EARLY MORNING BLOGS 9

Quando se lê um número suficiente de blogues e, esforçando-me por sair da rede mais densa do mainstream, – aquele círculo de blogues que estão intensamente “linkados” uns com os outros e tem uma massa crítica suficiente para impor temáticas e aparecer como a face da blogosfera fora dela – apercebem-se as tendências e apercebe-se, acima de tudo, a enorme revolução do meio em Portugal nos últimos meses. Por isso é que o meta-bloguismo é natural, é uma reacção de auto-compreensão e auto-definição compreensível em tempos de tumulto.

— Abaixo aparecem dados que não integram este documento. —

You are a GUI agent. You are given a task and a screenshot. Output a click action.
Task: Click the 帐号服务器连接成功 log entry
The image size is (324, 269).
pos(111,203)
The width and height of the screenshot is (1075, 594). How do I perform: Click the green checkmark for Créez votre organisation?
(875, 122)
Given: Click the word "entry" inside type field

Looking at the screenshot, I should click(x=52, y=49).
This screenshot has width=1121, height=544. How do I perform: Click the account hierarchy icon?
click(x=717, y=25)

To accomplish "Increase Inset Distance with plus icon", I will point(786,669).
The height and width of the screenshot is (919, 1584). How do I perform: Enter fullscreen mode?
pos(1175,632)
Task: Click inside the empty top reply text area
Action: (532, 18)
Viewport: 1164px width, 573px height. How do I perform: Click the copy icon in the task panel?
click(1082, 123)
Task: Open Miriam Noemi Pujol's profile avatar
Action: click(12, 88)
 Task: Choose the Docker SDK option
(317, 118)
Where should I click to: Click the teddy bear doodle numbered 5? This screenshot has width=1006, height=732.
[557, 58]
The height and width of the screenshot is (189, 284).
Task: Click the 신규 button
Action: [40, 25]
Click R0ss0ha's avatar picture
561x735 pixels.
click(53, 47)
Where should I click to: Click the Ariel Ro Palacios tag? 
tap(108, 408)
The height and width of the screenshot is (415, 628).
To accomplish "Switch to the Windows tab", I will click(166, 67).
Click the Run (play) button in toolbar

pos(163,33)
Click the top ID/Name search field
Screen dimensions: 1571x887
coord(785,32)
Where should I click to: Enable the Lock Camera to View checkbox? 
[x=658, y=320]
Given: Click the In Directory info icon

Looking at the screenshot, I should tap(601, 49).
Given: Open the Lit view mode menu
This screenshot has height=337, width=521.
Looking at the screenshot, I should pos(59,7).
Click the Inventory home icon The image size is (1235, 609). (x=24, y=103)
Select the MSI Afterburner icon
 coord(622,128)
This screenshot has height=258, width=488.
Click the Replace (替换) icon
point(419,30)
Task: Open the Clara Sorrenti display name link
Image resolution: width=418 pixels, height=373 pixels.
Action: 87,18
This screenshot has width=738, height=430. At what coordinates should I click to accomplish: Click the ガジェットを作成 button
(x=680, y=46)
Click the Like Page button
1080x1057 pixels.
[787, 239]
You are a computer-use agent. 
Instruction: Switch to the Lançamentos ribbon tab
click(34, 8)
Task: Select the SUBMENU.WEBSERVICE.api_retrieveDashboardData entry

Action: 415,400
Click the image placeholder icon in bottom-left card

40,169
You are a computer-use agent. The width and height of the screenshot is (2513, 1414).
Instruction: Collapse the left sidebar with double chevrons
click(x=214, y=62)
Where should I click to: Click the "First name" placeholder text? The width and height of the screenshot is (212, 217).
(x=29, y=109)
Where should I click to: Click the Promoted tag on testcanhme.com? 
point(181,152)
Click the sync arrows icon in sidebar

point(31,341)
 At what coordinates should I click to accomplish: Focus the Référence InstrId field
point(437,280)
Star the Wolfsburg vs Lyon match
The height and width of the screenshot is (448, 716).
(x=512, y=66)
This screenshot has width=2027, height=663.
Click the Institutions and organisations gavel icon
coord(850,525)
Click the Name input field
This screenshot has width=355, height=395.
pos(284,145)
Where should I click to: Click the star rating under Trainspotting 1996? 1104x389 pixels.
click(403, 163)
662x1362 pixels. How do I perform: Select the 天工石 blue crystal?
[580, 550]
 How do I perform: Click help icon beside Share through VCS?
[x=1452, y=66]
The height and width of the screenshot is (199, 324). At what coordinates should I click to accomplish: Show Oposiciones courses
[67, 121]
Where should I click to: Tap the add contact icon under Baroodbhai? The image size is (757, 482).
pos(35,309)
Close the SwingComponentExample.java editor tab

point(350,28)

Várias coisas aconteceram ao mesmo tempo como é habitual numa revolução. Cito Lenine, já que os nossos amigos à esquerda tem grande pudor em o fazer, - e permito mais umas brincadeira humorísticas comigo inteiramente previsíveis - porque a frase aplica-se bem ao momento actual da blogosfera :

Só quando os "de baixo" não querem e os "de cima" não podem continuar vivendo à moda antiga é que a revolução pode triunfar.”

O que se está a dar é a democratização da blogosfera com a entrada de muita gente no duplo sentido: novos blogues e novos leitores. Por outro lado, a exposição exterior dos blogues introduziu diferentes critérios de avaliação que não coincidiam com os dominantes no seu interior.

Este efeito acabou com a blogosfera cosy , fortemente estratificada entre blogues a quem ninguém ligava nenhuma e blogues que através de um permanente diálogo, do auto-elogio, de um espírito de elite que ultrapassava claramente qualquer barreira ideológica, se apresentavam como primus inter pares. A distinção esquerda - direita era menos importante do que a distinção entre os amigos e os desconhecidos, entre “nós, os bons” e eles a turba ignara de mau gosto. A lista de “blogues de serviço público” no Blogo era o retrato desse mundo fechado que explodiu.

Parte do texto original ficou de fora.